Ollama¶
Local LLM inference server for AI-powered data exploration.
| URL | https://ollama.akko.local |
| Helm sub-chart | akko-ollama (custom) |
Overview¶
Ollama runs open-weight LLMs locally on your infrastructure. No API keys, no data leaving your network. Combined with LiteLLM (unified AI gateway), jupyter-ai in notebooks, and pgvector in PostgreSQL, it enables fully private AI workflows including RAG (Retrieval-Augmented Generation) pipelines.
Models¶
AKKO ships with three pre-pulled models:
| Model | Size | Purpose |
|---|---|---|
qwen2.5-coder:7b |
4.7 GB | Code generation and technical assistance |
qwen2.5:3b |
2.0 GB | General chat and text generation |
nomic-embed-text |
274 MB | Text embeddings (768 dimensions) for RAG pipelines |
The ollama-init sidecar pulls these models on first startup. This can take several minutes depending on your internet connection.
Architecture¶
JupyterHub (jupyter-ai)
|
LiteLLM (:4000) ──→ Ollama (:11434)
(OpenAI-compatible (model inference)
API gateway)
|
PostgreSQL (pgvector)
(embedding storage)
- Ollama handles model loading and inference
- LiteLLM provides an OpenAI-compatible API layer, routing requests to the appropriate Ollama model
- jupyter-ai in notebooks connects to LiteLLM for AI-assisted coding
- pgvector in PostgreSQL stores embeddings for RAG pipelines
Using Ollama from Notebooks¶
Direct API Access¶
import requests
response = requests.post(
"http://akko-akko-ollama:11434/api/generate",
json={
"model": "qwen2.5:3b",
"prompt": "Explain Apache Iceberg in one paragraph.",
"stream": False,
},
)
print(response.json()["response"])
Via LiteLLM (OpenAI-Compatible)¶
from openai import OpenAI
client = OpenAI(
base_url="http://akko-akko-litellm:4000/v1",
api_key="akko-dev-litellm-key",
)
response = client.chat.completions.create(
model="ollama/qwen2.5:3b",
messages=[{"role": "user", "content": "What is a lakehouse?"}],
)
print(response.choices[0].message.content)
Via jupyter-ai¶
The %%ai magic command in JupyterLab connects to LiteLLM:
Embeddings for RAG¶
import requests
response = requests.post(
"http://akko-akko-ollama:11434/api/embed",
json={
"model": "nomic-embed-text",
"input": "Apache Iceberg is an open table format for analytic datasets.",
},
)
embedding = response.json()["embeddings"][0]

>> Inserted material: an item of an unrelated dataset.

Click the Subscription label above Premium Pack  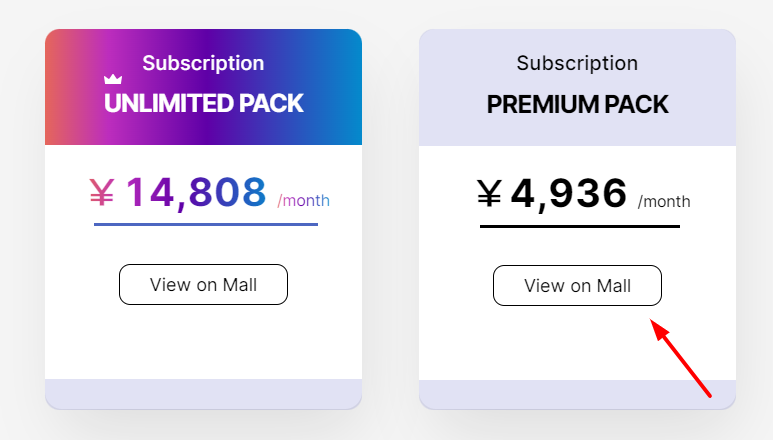577,63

# Store in PostgreSQL with pgvector
Healthcheck¶
The Ollama container image does not include curl or wget. The healthcheck uses a TCP probe:
Note
Use CMD (not CMD-SHELL) because the Ollama image's /bin/sh does not
support /dev/tcp.
Resource Requirements¶
| Model | Minimum RAM | Recommended |
|---|---|---|
nomic-embed-text |
1 GB | 2 GB |
qwen2.5:3b |
4 GB | 6 GB |
qwen2.5-coder:7b |
8 GB | 10 GB |
Docker Desktop memory
Loading qwen2.5-coder:7b requires at least 10 GB of available RAM in Docker Desktop. If Ollama crashes or restarts, increase the memory allocation.
Known Issues¶
No tool calling with small models
Small models like TinyLlama do not support MCP/tool calling. Use qwen2.5-coder:7b or qwen2.5:3b for function calling capabilities.
Model pull takes time
The qwen2.5-coder:7b model is 4.7 GB. The ollama-init sidecar can take 5+ minutes to download on first startup. Do not interrupt the process.
GPU acceleration
Ollama supports GPU acceleration via NVIDIA CUDA. On macOS with Apple Silicon, Metal acceleration is used automatically. On Linux, pass --gpus all in the Docker configuration to enable CUDA.